The 6 C’s of Education

Here are the 6 C’s, or transferable skills, that we as educators need to foster in our students so that they are able navigate the demands of the 21st century:

Critical Thinking – This is the ability to filter, question and analyze information found in various media, and then synthesize it in a form that is coherent to an individual. This should enable individuals to make sense of the information presented to them and apply it in their lives. The purpose of critical thinking is to ensure individuals are able to solve problems in both conventional and innovative ways by being able to reason effectively through the use of systematic thinking to make judgements and decisions.

Communication – This is the ability of the individual to articulate their ideas and present information in a clear, concise and meaningful way. Communication isn’t just simply about perfecting our verbal and non-verbal cues, it also requires individuals to carefully listen to others and be considerate of the information or ideas they are presenting to you. Educational scholar, Brian Miller, states that communication serves four main purposes which are “to inform, instruct, motivate and persuade,” the audience or individual one is addressing.

Creativity – This refers to the ability of an individual to explore their imagination, to tap into their curiosity, to refine and improve original ideas by utilizing the knowledge they have worked so hard to acquire. In the 21st Century, creativity can’t just be left to the arts as an avenue for expression, yes, we do indeed need the arts to remind us of our shared humanity, document current events for historical purposes, and most importantly act as a reflection of our society. But nonetheless, creativity in the 21st century is a necessity required to solve some of the dire problems our world is faced with today, from climate change to novel viruses to inequality. All these problems we are faced with, present us with an opportunity to innovate and create solutions that will make our world a much better place.

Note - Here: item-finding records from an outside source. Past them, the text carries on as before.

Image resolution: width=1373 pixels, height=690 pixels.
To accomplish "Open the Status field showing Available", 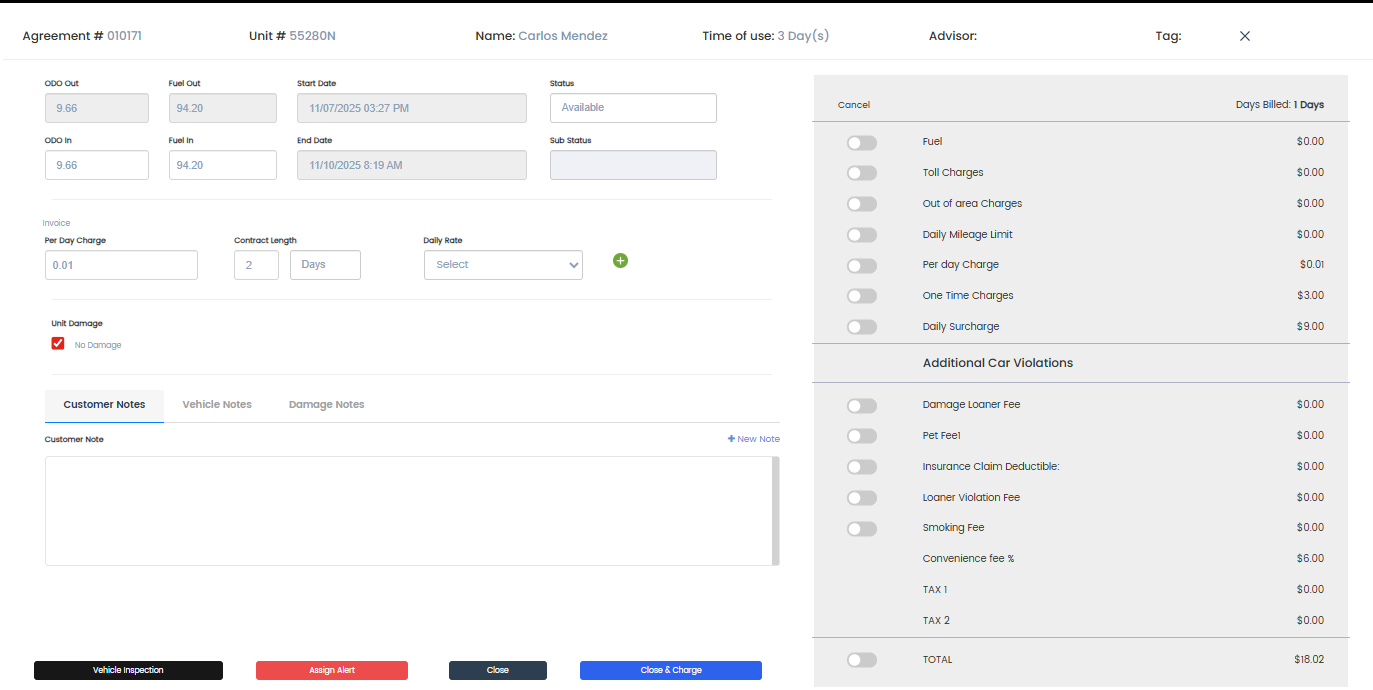I will pos(633,108).
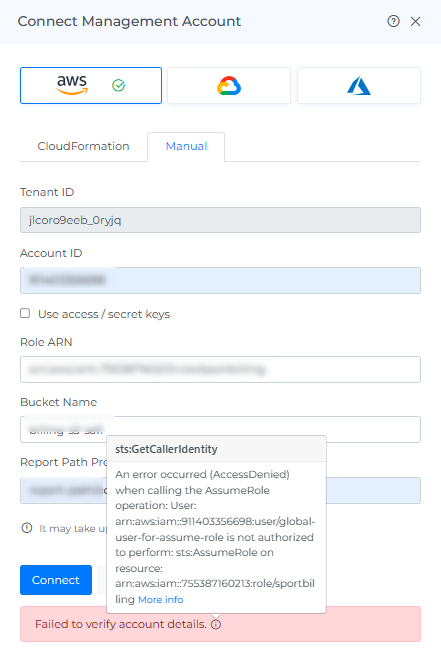
Task: Open the help question mark icon
Action: [393, 21]
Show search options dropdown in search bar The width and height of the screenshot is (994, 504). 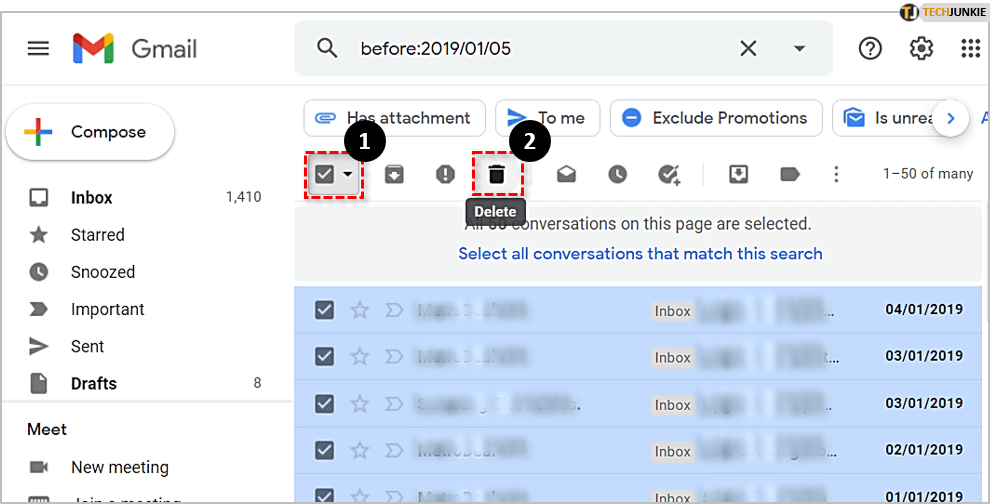click(799, 48)
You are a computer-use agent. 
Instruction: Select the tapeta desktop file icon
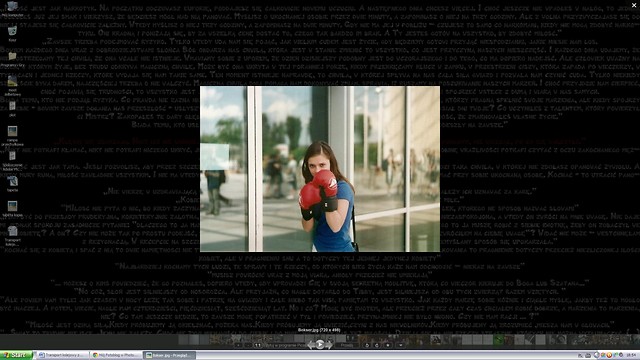12,183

Collaboration – This refers to the ability of an individual to utilize various personalities, talents and knowledge to work together with others to maximize on the outcome of what is being worked on. Collaboration engages the individual with a world in which they share with others through association, this association is created to benefit the community or an organization they belong to. This association includes elements of partnership and teamwork, leadership and assistance, as well as alliances that serve to benefit the entire organization or community. It is through these associations’ individuals are called upon to work together to share, advocate and compromise on issues critical to a team’s success. It is when peers work together in a focused, deliberate way to improve measurable outcomes that, as Fullan puts it, the “moral imperative is realized.”

Citizenship – This refers to the ability of the individual to be in touch with their immediate surroundings, to be aware and appreciate where one comes from, as well as being cognizant of the values and beliefs that people in the societies we belong to hold near and dear. Citizenship also calls for an understanding of the history of the society we find ourselves in, it encourages individuals to recognize where we come from, who we are now as a society, and how we can progress into the future. As technology penetrates every element of our lives and restructures our societies, we find ourselves living in a more globalized world that asks us to be more in touch with the world at large, to seek understanding of other societies beyond our own and to reevaluate our commitment to the world at large.

Character Education – This refers to the ability of the student to ethically engage with the world at the individual and collective level. We need to nurture good character traits in our students that determine outward actions that will impact the world in a positive way. These inward values are generally universal and they include; responsibility, trustworthiness, respect, citizenship, resilience, empathy, fairness and so on. We should encourage a commitment to good character in our students and have them understand the rewards that come with it at personal level and at a universal level.